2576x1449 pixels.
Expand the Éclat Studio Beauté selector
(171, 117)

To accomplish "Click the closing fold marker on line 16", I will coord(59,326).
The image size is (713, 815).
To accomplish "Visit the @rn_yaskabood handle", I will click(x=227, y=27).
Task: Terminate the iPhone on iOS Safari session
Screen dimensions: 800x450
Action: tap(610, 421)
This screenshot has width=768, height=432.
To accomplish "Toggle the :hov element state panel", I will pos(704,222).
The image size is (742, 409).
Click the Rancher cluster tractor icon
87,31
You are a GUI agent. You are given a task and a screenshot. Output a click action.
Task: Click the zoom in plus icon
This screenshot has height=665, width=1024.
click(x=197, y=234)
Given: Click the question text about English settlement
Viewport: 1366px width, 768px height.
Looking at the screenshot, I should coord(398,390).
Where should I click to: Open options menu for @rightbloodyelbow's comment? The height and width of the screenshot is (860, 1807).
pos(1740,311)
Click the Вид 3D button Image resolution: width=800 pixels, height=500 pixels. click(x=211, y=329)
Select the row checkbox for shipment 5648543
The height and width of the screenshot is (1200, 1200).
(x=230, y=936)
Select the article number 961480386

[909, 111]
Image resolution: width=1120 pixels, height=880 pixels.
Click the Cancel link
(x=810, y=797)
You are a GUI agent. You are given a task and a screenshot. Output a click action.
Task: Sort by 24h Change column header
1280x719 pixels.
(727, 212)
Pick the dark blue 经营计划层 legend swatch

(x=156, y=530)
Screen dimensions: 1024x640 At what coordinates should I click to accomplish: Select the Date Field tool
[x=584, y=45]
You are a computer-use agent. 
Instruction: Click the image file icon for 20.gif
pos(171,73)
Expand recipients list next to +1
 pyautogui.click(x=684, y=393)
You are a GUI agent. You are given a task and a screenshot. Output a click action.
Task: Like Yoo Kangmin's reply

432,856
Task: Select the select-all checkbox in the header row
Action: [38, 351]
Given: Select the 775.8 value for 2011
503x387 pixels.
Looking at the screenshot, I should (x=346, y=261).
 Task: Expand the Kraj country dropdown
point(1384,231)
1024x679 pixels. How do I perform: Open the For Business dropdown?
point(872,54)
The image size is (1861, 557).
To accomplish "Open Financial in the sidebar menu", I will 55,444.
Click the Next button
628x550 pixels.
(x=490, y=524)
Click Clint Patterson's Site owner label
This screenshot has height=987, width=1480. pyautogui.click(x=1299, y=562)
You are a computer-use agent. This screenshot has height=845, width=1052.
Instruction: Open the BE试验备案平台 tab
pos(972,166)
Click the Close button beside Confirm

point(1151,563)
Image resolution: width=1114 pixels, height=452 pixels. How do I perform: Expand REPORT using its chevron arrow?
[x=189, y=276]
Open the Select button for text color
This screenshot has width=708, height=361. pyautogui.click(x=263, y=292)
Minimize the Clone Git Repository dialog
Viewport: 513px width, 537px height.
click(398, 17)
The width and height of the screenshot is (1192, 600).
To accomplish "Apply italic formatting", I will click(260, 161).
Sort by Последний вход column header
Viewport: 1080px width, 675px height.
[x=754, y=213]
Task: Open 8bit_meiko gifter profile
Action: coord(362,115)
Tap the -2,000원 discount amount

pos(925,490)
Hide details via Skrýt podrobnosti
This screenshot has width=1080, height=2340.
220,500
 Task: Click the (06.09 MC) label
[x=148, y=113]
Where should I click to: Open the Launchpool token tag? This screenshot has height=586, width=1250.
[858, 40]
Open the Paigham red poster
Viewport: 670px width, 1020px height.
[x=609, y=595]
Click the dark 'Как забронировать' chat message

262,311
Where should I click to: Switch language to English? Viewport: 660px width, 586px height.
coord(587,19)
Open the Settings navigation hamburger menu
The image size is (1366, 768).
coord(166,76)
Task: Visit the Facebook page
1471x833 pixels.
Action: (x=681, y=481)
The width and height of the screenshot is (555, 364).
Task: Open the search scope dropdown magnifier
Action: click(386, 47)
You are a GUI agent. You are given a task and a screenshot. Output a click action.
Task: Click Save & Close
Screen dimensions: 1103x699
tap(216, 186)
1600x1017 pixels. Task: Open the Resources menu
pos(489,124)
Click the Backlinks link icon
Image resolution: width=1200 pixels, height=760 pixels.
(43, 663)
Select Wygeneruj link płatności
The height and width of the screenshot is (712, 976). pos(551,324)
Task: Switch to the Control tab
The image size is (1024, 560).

========

What is required → The entries above need to be transcribed with no differences at all.

Answer to this exercise →
2576x1449 pixels.
Expand the Éclat Studio Beauté selector
(171, 117)

To accomplish "Click the closing fold marker on line 16", I will coord(59,326).
The image size is (713, 815).
To accomplish "Visit the @rn_yaskabood handle", I will click(x=227, y=27).
Task: Terminate the iPhone on iOS Safari session
Screen dimensions: 800x450
Action: tap(610, 421)
This screenshot has width=768, height=432.
To accomplish "Toggle the :hov element state panel", I will pos(704,222).
The image size is (742, 409).
Click the Rancher cluster tractor icon
87,31
You are a GUI agent. You are given a task and a screenshot. Output a click action.
Task: Click the zoom in plus icon
This screenshot has height=665, width=1024.
click(x=197, y=234)
Given: Click the question text about English settlement
Viewport: 1366px width, 768px height.
Looking at the screenshot, I should coord(398,390).
Where should I click to: Open options menu for @rightbloodyelbow's comment? The height and width of the screenshot is (860, 1807).
pos(1740,311)
Click the Вид 3D button Image resolution: width=800 pixels, height=500 pixels. click(x=211, y=329)
Select the row checkbox for shipment 5648543
The height and width of the screenshot is (1200, 1200).
(x=230, y=936)
Select the article number 961480386

[909, 111]
Image resolution: width=1120 pixels, height=880 pixels.
Click the Cancel link
(x=810, y=797)
You are a GUI agent. You are given a task and a screenshot. Output a click action.
Task: Sort by 24h Change column header
1280x719 pixels.
(727, 212)
Pick the dark blue 经营计划层 legend swatch

(x=156, y=530)
Screen dimensions: 1024x640 At what coordinates should I click to accomplish: Select the Date Field tool
[x=584, y=45]
You are a computer-use agent. 
Instruction: Click the image file icon for 20.gif
pos(171,73)
Expand recipients list next to +1
 pyautogui.click(x=684, y=393)
You are a GUI agent. You are given a task and a screenshot. Output a click action.
Task: Like Yoo Kangmin's reply

432,856
Task: Select the select-all checkbox in the header row
Action: [38, 351]
Given: Select the 775.8 value for 2011
503x387 pixels.
Looking at the screenshot, I should (x=346, y=261).
 Task: Expand the Kraj country dropdown
point(1384,231)
1024x679 pixels. How do I perform: Open the For Business dropdown?
point(872,54)
The image size is (1861, 557).
To accomplish "Open Financial in the sidebar menu", I will 55,444.
Click the Next button
628x550 pixels.
(x=490, y=524)
Click Clint Patterson's Site owner label
This screenshot has height=987, width=1480. pyautogui.click(x=1299, y=562)
You are a computer-use agent. This screenshot has height=845, width=1052.
Instruction: Open the BE试验备案平台 tab
pos(972,166)
Click the Close button beside Confirm

point(1151,563)
Image resolution: width=1114 pixels, height=452 pixels. How do I perform: Expand REPORT using its chevron arrow?
[x=189, y=276]
Open the Select button for text color
This screenshot has width=708, height=361. pyautogui.click(x=263, y=292)
Minimize the Clone Git Repository dialog
Viewport: 513px width, 537px height.
click(398, 17)
The width and height of the screenshot is (1192, 600).
To accomplish "Apply italic formatting", I will click(260, 161).
Sort by Последний вход column header
Viewport: 1080px width, 675px height.
[x=754, y=213]
Task: Open 8bit_meiko gifter profile
Action: coord(362,115)
Tap the -2,000원 discount amount

pos(925,490)
Hide details via Skrýt podrobnosti
This screenshot has width=1080, height=2340.
220,500
 Task: Click the (06.09 MC) label
[x=148, y=113]
Where should I click to: Open the Launchpool token tag? This screenshot has height=586, width=1250.
[858, 40]
Open the Paigham red poster
Viewport: 670px width, 1020px height.
[x=609, y=595]
Click the dark 'Как забронировать' chat message

262,311
Where should I click to: Switch language to English? Viewport: 660px width, 586px height.
coord(587,19)
Open the Settings navigation hamburger menu
The image size is (1366, 768).
coord(166,76)
Task: Visit the Facebook page
1471x833 pixels.
Action: (x=681, y=481)
The width and height of the screenshot is (555, 364).
Task: Open the search scope dropdown magnifier
Action: click(386, 47)
You are a GUI agent. You are given a task and a screenshot. Output a click action.
Task: Click Save & Close
Screen dimensions: 1103x699
tap(216, 186)
1600x1017 pixels. Task: Open the Resources menu
pos(489,124)
Click the Backlinks link icon
Image resolution: width=1200 pixels, height=760 pixels.
(43, 663)
Select Wygeneruj link płatności
The height and width of the screenshot is (712, 976). pos(551,324)
Task: Switch to the Control tab
The image size is (1024, 560).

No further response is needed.